How the algorithm stays calm
The algorithm adapts λ during training by projected dual descent so that the path-space KL tracks a prescribed target bound εKL. This mechanism is designed to enforce the trust region at the sampling level, where the flow policy actually generates actions, rather than relying on a loss-level KL term to compete with critic guidance. In the paper’s formulation, the terminal cost is supplied by the learned critic, while the stochastic optimal control dynamics regulate the amount of deviation from the base policy. The authors emphasize that this distinction matters because the target KL becomes a practical control over the fine-tuning budget, and the best value can depend on task structure. Reported training curves show TRQAM tracking the intended KL bound more tightly than conventional regularization approaches in both offline and online settings.
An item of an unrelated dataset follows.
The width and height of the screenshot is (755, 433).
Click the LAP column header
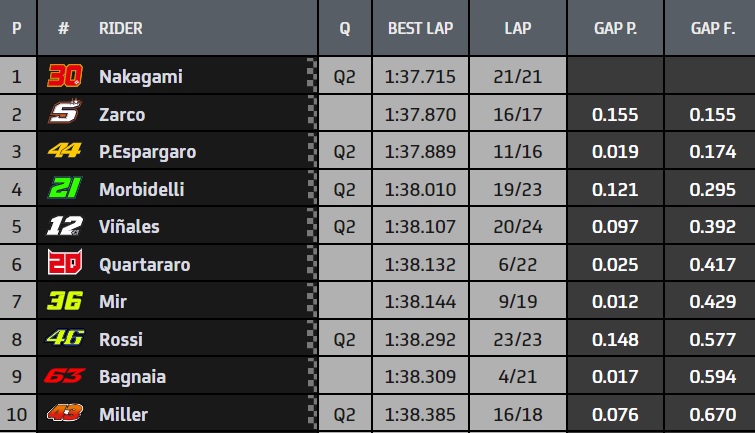518,28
What the paper claims, in one cynical frame
The empirical claim of the paper is that structural trust-region control improves both stability and performance for off-policy fine-tuning of pretrained flow policies. Across 50 OGBench tasks, TRQAM is reported to outperform prior methods in offline RL and offline-to-online RL. In the offline RL comparison, the paper reports an overall success rate of 68% for TRQAM, compared with 46% for the strongest baseline among methods such as DSRL, QAM-E, QAM, IFQL, FQL, and CGQL-L. The Robomimic evidence further supports the stability argument, showing that fixed-temperature adjoint matching methods can suffer exploding adjoint losses and severe performance collapse while TRQAM remains stable. The broader implication is that critic-guided fine-tuning of generative policies benefits from trust-region constraints embedded in the sampling dynamics, especially when critic estimates are imperfect.